**ASSIGNMENT:**
Repeat the data below word for word.

**DATA:**
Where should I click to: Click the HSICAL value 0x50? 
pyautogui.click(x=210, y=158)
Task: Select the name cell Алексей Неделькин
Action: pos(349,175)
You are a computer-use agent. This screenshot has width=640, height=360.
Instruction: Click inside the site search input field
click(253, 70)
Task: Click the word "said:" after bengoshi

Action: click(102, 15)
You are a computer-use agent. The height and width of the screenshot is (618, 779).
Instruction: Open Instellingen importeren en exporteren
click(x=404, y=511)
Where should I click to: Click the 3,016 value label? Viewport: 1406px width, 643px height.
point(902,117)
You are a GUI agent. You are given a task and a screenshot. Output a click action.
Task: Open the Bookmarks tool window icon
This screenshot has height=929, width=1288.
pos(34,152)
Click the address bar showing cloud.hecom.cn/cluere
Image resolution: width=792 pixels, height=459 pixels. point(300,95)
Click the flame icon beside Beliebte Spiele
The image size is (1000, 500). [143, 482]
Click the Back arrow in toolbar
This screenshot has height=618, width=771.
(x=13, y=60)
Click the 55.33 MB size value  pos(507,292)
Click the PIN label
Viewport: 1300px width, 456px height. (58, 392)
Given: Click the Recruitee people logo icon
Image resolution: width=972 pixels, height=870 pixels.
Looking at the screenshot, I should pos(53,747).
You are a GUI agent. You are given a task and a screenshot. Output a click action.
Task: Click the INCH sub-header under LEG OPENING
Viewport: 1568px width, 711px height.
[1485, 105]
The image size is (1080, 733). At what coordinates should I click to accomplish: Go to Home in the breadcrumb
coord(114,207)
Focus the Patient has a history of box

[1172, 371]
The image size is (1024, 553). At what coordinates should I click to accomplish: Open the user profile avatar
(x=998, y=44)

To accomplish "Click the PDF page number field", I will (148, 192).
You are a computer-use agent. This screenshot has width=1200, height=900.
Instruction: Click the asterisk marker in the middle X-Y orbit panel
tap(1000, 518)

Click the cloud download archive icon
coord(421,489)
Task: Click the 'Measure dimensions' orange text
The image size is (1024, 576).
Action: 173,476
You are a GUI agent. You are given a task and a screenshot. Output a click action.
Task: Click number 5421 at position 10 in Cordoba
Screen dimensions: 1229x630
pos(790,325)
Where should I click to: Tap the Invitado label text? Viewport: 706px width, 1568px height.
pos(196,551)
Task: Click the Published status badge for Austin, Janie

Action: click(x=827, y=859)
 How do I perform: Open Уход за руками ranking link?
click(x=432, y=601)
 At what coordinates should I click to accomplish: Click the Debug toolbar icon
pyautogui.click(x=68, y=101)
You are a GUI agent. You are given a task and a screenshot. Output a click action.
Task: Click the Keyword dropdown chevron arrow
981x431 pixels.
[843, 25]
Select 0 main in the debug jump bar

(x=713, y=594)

**EXERCISE ANSWER:**
Where should I click to: Click the HSICAL value 0x50? 
pyautogui.click(x=210, y=158)
Task: Select the name cell Алексей Неделькин
Action: pos(349,175)
You are a computer-use agent. This screenshot has width=640, height=360.
Instruction: Click inside the site search input field
click(253, 70)
Task: Click the word "said:" after bengoshi

Action: click(102, 15)
You are a computer-use agent. The height and width of the screenshot is (618, 779).
Instruction: Open Instellingen importeren en exporteren
click(x=404, y=511)
Where should I click to: Click the 3,016 value label? Viewport: 1406px width, 643px height.
point(902,117)
You are a GUI agent. You are given a task and a screenshot. Output a click action.
Task: Open the Bookmarks tool window icon
This screenshot has height=929, width=1288.
pos(34,152)
Click the address bar showing cloud.hecom.cn/cluere
Image resolution: width=792 pixels, height=459 pixels. point(300,95)
Click the flame icon beside Beliebte Spiele
The image size is (1000, 500). [143, 482]
Click the Back arrow in toolbar
This screenshot has height=618, width=771.
(x=13, y=60)
Click the 55.33 MB size value  pos(507,292)
Click the PIN label
Viewport: 1300px width, 456px height. (58, 392)
Given: Click the Recruitee people logo icon
Image resolution: width=972 pixels, height=870 pixels.
Looking at the screenshot, I should pos(53,747).
You are a GUI agent. You are given a task and a screenshot. Output a click action.
Task: Click the INCH sub-header under LEG OPENING
Viewport: 1568px width, 711px height.
[1485, 105]
The image size is (1080, 733). At what coordinates should I click to accomplish: Go to Home in the breadcrumb
coord(114,207)
Focus the Patient has a history of box

[1172, 371]
The image size is (1024, 553). At what coordinates should I click to accomplish: Open the user profile avatar
(x=998, y=44)

To accomplish "Click the PDF page number field", I will (148, 192).
You are a computer-use agent. This screenshot has width=1200, height=900.
Instruction: Click the asterisk marker in the middle X-Y orbit panel
tap(1000, 518)

Click the cloud download archive icon
coord(421,489)
Task: Click the 'Measure dimensions' orange text
The image size is (1024, 576).
Action: 173,476
You are a GUI agent. You are given a task and a screenshot. Output a click action.
Task: Click number 5421 at position 10 in Cordoba
Screen dimensions: 1229x630
pos(790,325)
Where should I click to: Tap the Invitado label text? Viewport: 706px width, 1568px height.
pos(196,551)
Task: Click the Published status badge for Austin, Janie

Action: click(x=827, y=859)
 How do I perform: Open Уход за руками ranking link?
click(x=432, y=601)
 At what coordinates should I click to accomplish: Click the Debug toolbar icon
pyautogui.click(x=68, y=101)
You are a GUI agent. You are given a task and a screenshot. Output a click action.
Task: Click the Keyword dropdown chevron arrow
981x431 pixels.
[843, 25]
Select 0 main in the debug jump bar

(x=713, y=594)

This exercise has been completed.